Copy, word for word, the lines below from the one containing "[Golden Globe 2015: i vincitori] (410, 902)" up to and including the one containing "Nederlands (185, 2488)", with pictures left out.

Segment Open

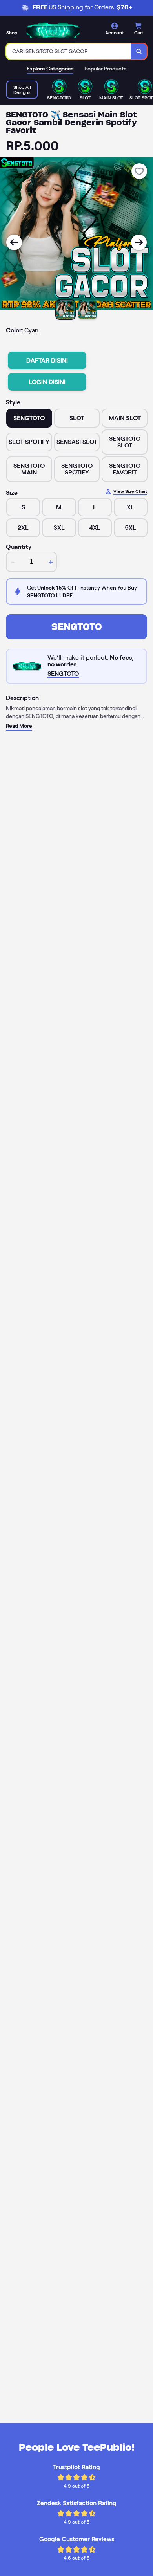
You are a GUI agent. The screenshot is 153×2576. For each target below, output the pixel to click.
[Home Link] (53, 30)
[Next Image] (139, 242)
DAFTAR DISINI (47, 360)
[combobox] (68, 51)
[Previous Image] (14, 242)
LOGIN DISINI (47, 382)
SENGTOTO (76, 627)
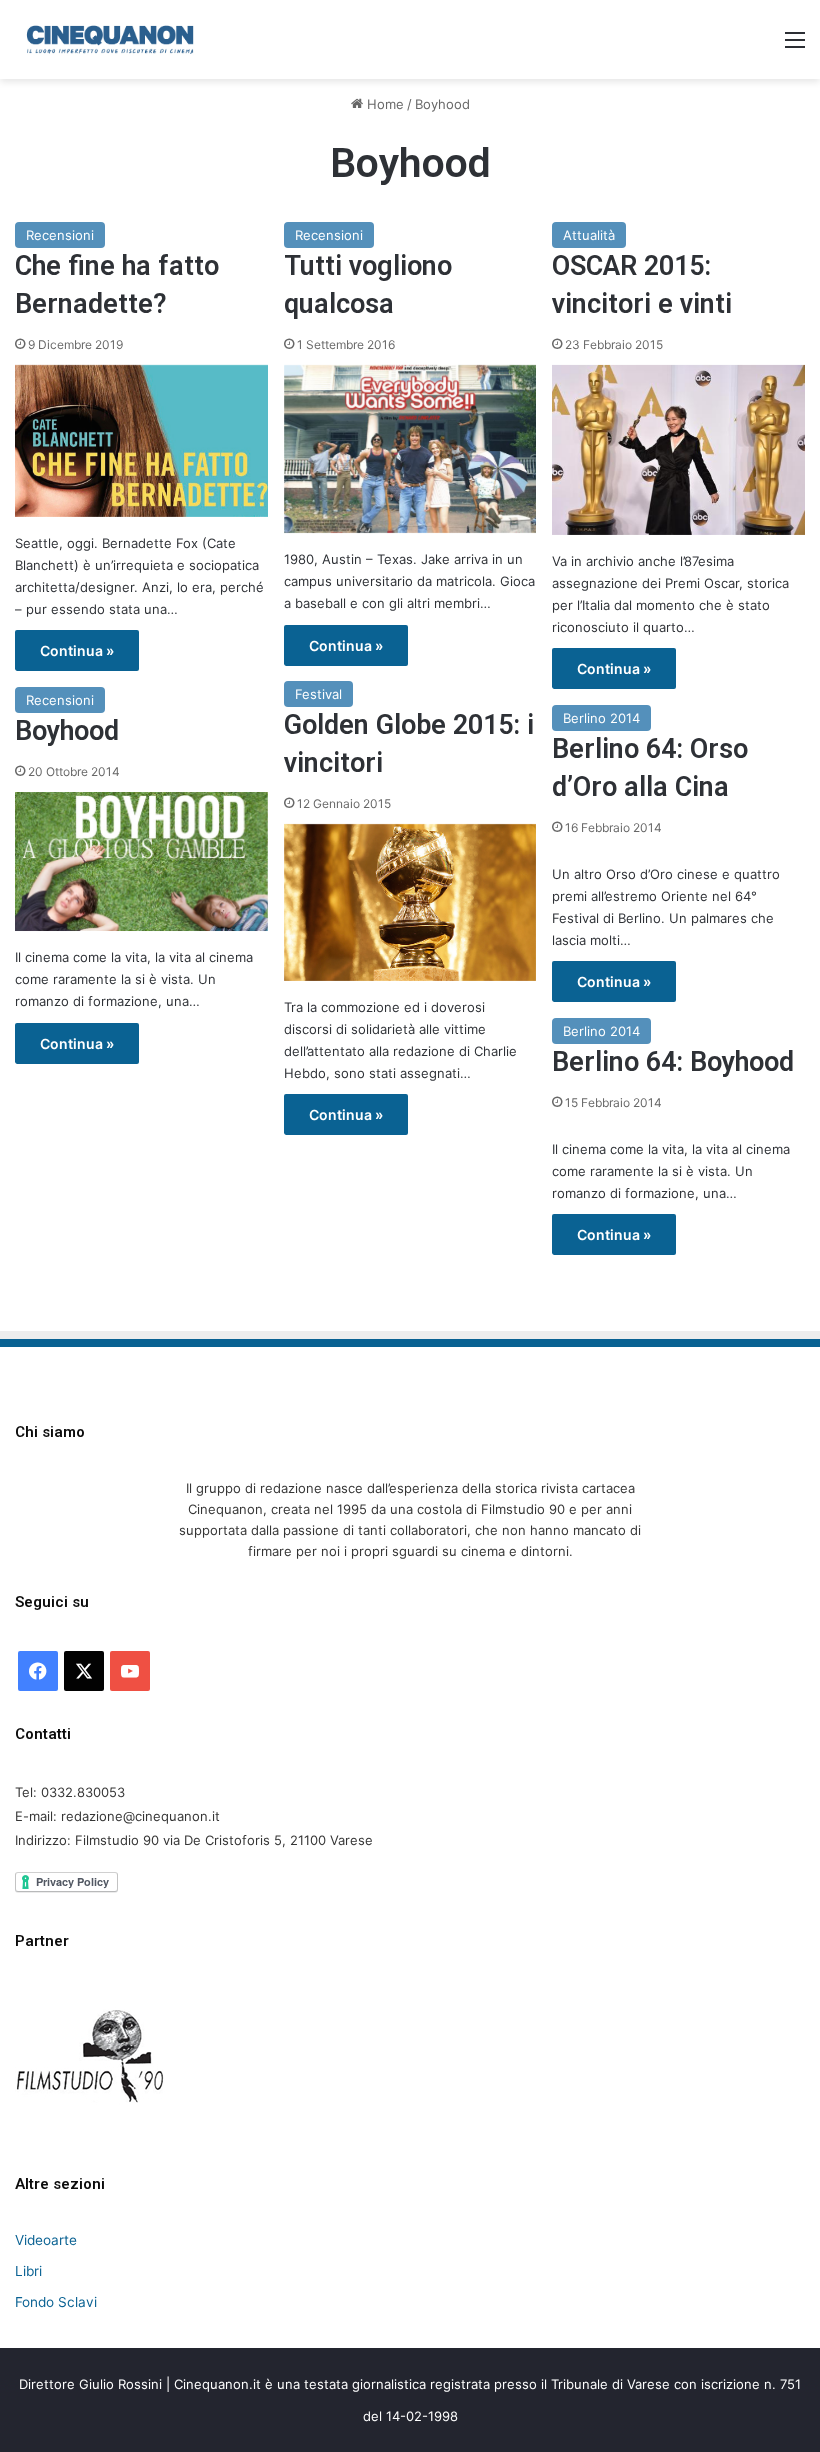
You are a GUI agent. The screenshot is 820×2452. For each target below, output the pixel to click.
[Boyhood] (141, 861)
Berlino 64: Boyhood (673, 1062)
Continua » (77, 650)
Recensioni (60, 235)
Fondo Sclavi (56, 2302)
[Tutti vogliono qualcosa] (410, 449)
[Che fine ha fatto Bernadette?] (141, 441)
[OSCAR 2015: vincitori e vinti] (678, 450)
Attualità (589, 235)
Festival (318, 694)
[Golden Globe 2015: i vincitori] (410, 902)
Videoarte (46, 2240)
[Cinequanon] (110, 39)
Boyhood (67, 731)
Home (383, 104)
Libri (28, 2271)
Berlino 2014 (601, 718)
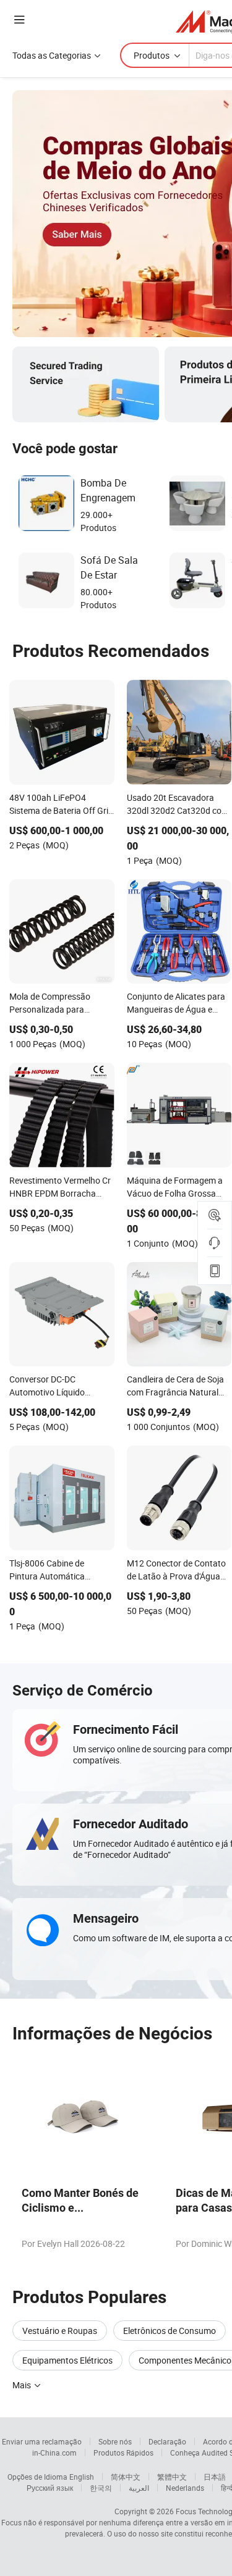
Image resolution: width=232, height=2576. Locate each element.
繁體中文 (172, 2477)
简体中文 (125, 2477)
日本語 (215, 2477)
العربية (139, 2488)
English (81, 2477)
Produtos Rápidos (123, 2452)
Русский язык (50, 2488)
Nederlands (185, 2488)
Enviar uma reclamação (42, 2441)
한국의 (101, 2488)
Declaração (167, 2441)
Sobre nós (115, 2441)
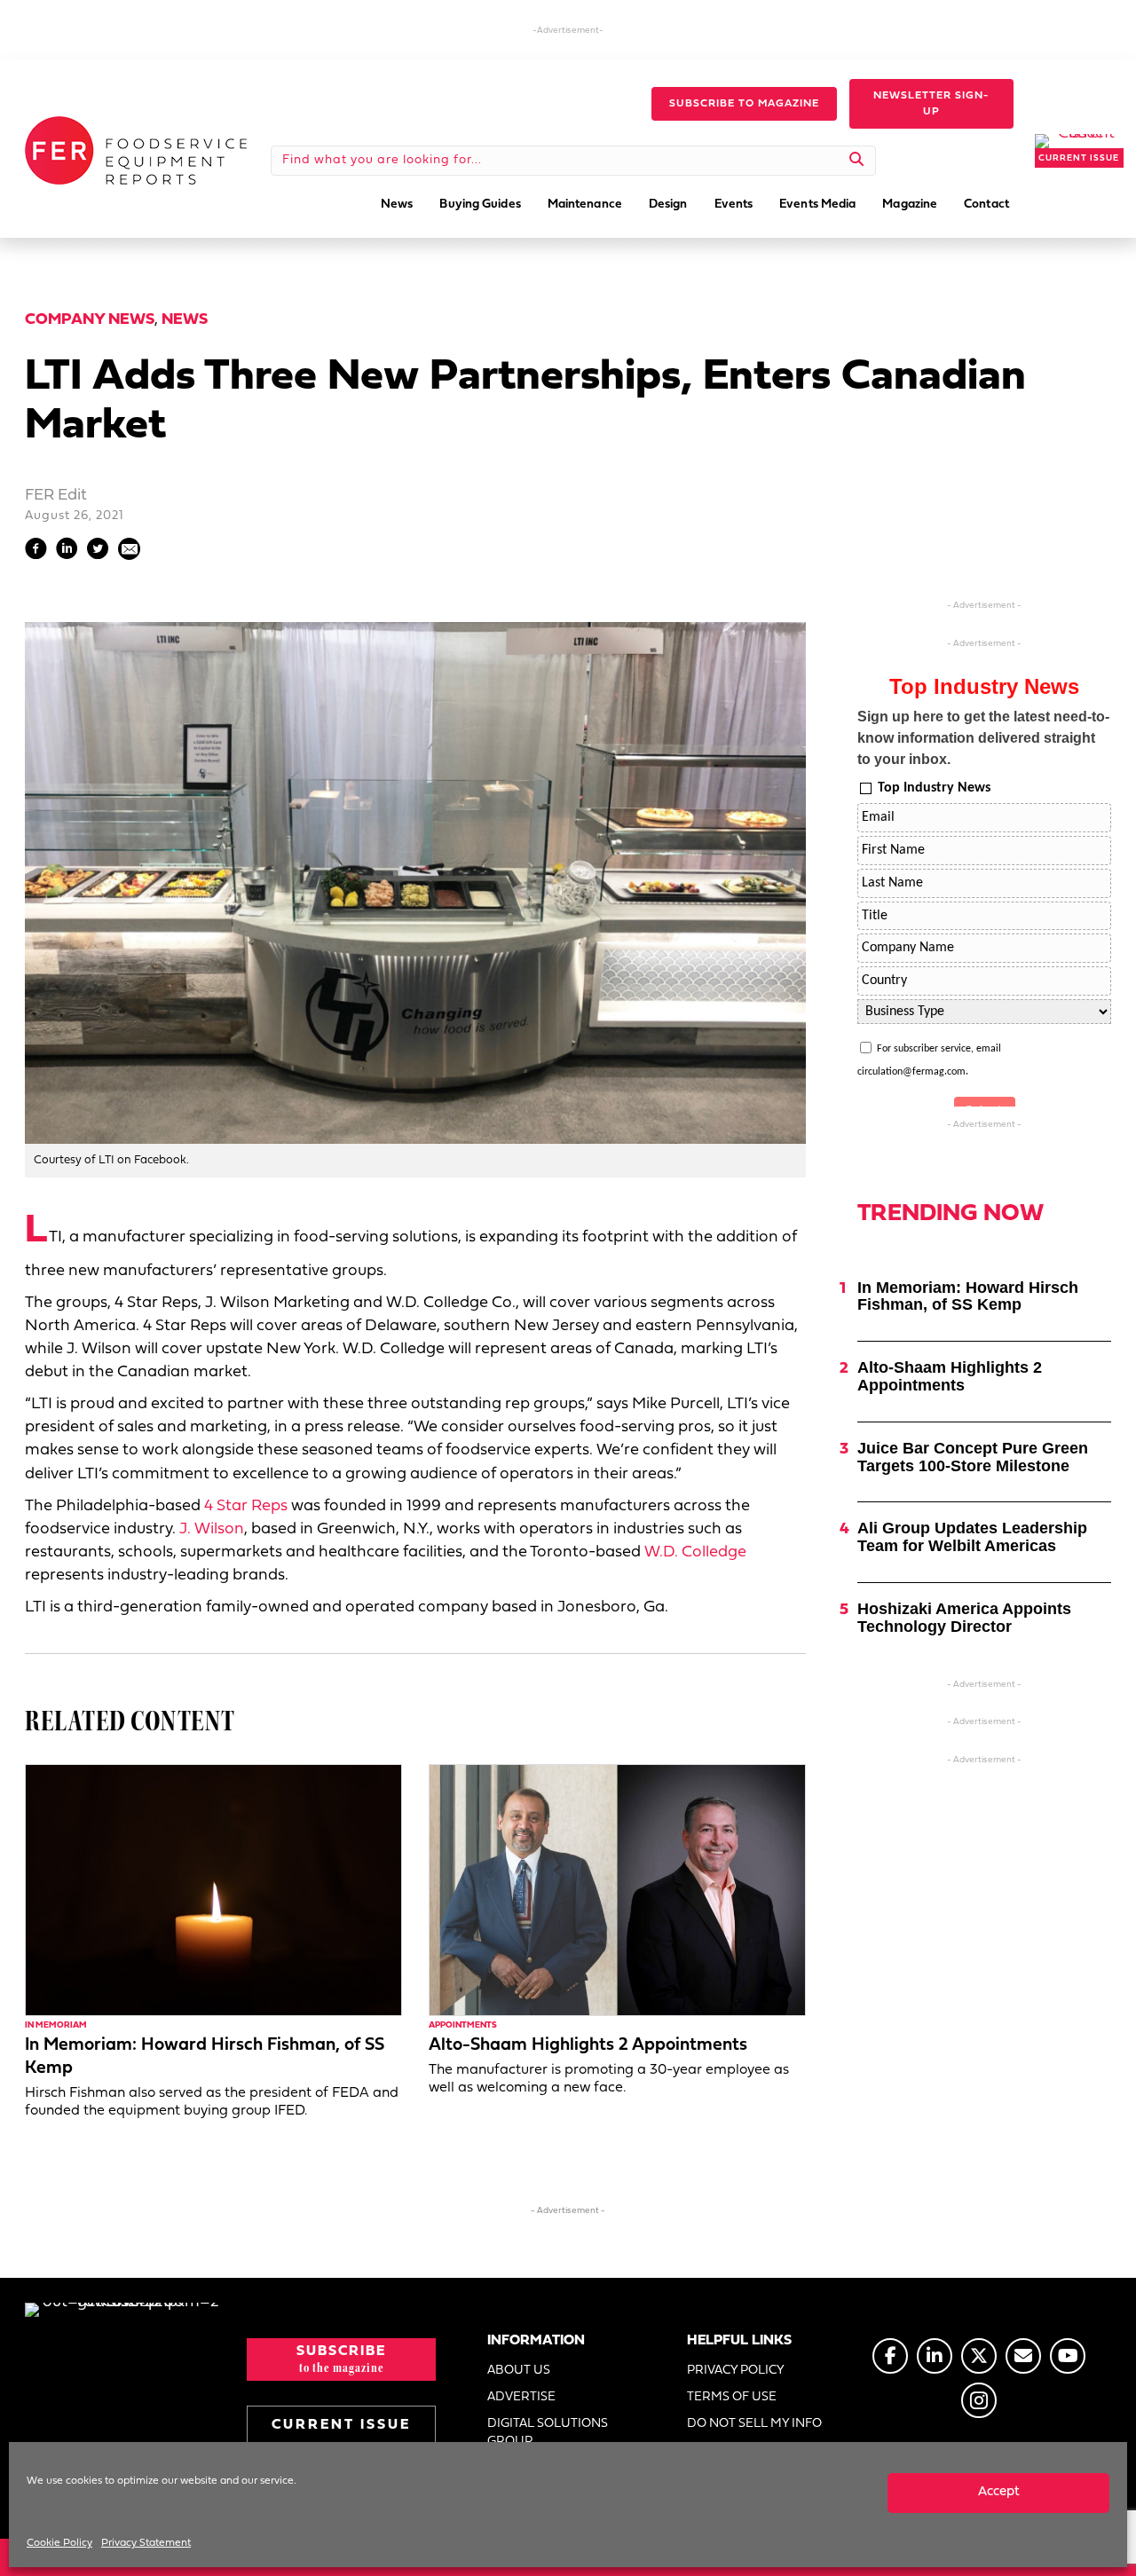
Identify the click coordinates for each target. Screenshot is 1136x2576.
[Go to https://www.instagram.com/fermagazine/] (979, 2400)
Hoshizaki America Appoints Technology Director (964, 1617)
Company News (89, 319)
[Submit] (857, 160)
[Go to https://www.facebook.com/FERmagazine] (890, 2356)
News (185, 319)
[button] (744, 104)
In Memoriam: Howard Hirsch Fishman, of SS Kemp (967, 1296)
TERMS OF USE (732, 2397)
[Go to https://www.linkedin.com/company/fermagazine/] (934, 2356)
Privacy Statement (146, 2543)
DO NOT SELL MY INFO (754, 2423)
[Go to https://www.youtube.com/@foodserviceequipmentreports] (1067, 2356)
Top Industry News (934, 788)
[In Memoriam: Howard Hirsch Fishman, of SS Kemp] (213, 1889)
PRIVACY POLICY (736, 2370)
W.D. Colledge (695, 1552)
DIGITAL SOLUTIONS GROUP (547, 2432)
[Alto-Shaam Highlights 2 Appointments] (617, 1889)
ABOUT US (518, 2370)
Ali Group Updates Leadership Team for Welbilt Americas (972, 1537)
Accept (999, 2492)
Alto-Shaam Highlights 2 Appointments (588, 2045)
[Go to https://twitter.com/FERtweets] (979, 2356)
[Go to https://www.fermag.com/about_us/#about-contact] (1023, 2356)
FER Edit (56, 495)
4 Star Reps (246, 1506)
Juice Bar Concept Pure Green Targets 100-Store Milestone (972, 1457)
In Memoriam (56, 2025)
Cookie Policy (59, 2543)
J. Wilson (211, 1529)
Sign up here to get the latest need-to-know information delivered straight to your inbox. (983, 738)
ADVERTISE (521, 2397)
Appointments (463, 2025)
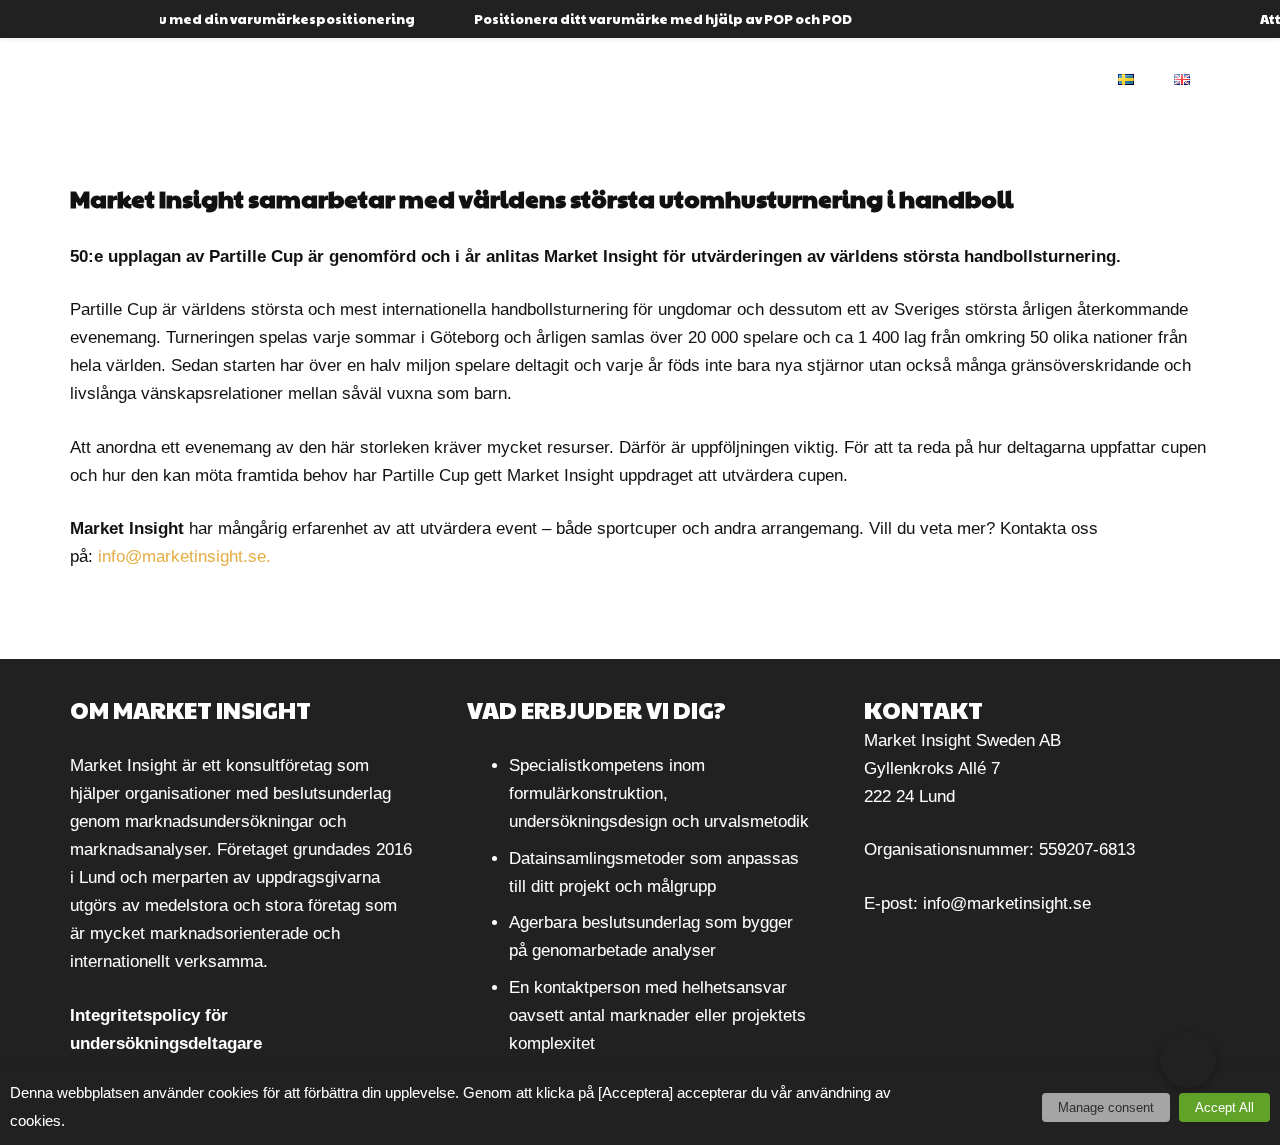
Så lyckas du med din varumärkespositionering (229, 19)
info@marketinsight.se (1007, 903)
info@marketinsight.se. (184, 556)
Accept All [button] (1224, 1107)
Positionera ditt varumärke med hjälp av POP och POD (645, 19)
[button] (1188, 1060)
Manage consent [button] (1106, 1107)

Segment Closed

## Result for this task
[Golden Globe 2015: i vincitori] (410, 902)
Videoarte (46, 2240)
[Cinequanon] (110, 39)
Boyhood (67, 731)
Home (383, 104)
Libri (28, 2271)
Berlino 2014 (601, 718)
Image resolution: width=232, height=2576. Locate each element.
繁體中文 (172, 2477)
简体中文 (125, 2477)
日本語 (215, 2477)
العربية (139, 2488)
English (81, 2477)
Produtos Rápidos (123, 2452)
Русский язык (50, 2488)
Nederlands (185, 2488)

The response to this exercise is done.